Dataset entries

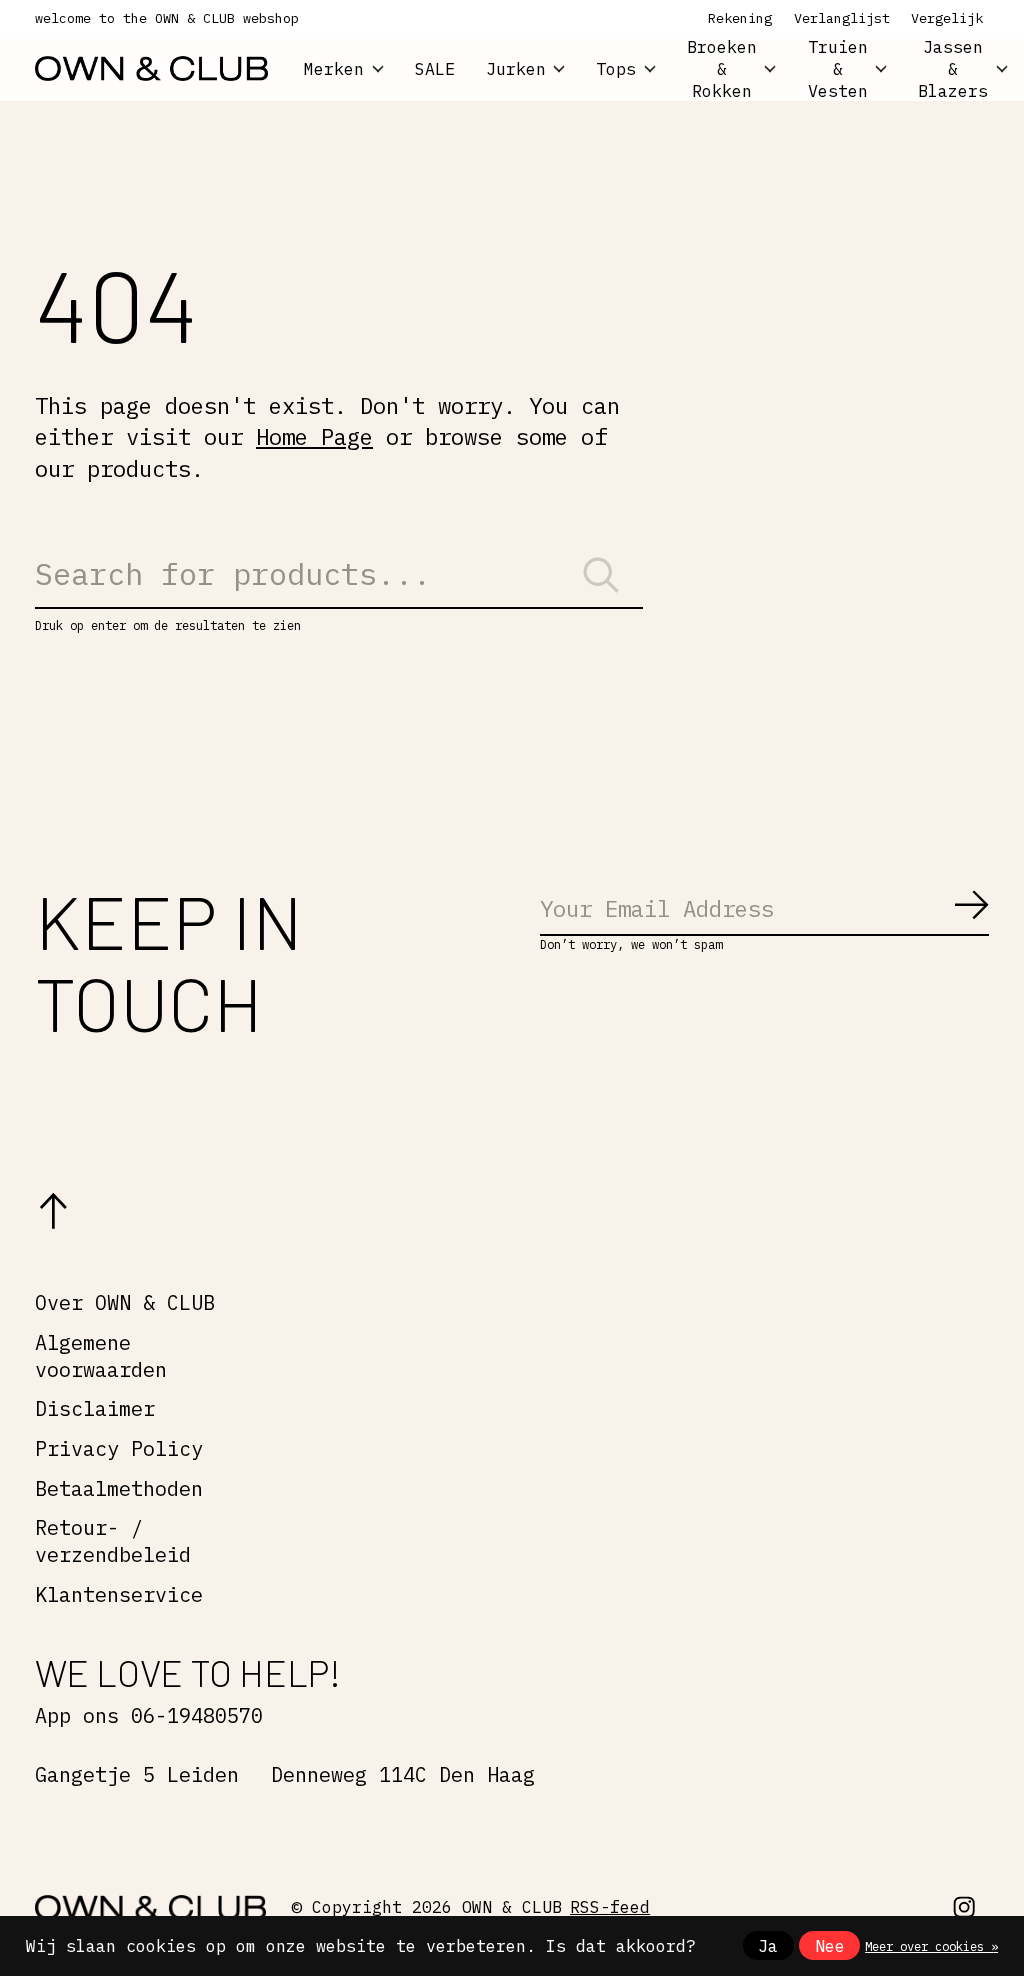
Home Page (314, 436)
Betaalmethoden (119, 1488)
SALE (435, 69)
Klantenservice (119, 1594)
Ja (768, 1946)
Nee (830, 1946)
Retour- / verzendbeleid (113, 1541)
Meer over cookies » (931, 1946)
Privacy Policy (119, 1448)
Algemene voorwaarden (101, 1356)
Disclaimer (95, 1408)
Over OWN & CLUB (125, 1302)
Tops (616, 69)
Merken (334, 69)
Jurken (516, 69)
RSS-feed (610, 1907)
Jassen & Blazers (953, 68)
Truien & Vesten (838, 68)
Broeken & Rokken (722, 68)
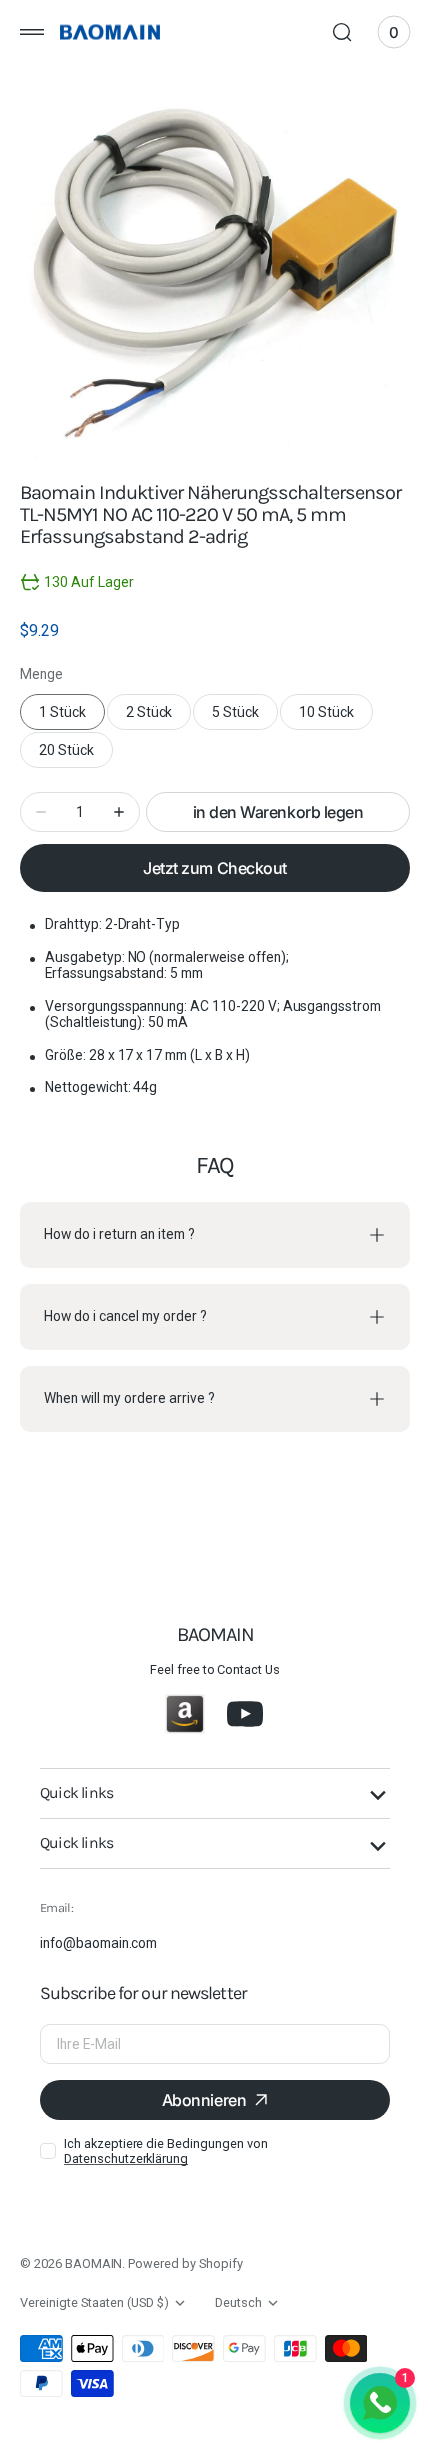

The task :: Output nothing but the entries above, exactly, once the pictures are removed.

Result of this task ::
Home Page (314, 436)
Betaalmethoden (119, 1488)
SALE (435, 69)
Klantenservice (119, 1594)
Ja (768, 1946)
Nee (830, 1946)
Retour- / verzendbeleid (113, 1541)
Meer over cookies » (931, 1946)
Privacy Policy (119, 1448)
Algemene voorwaarden (101, 1356)
Disclaimer (95, 1408)
Over OWN & CLUB (125, 1302)
Tops (616, 69)
Merken (334, 69)
Jurken (516, 69)
RSS-feed (610, 1907)
Jassen & Blazers (953, 68)
Truien & Vesten (838, 68)
Broeken & Rokken (722, 68)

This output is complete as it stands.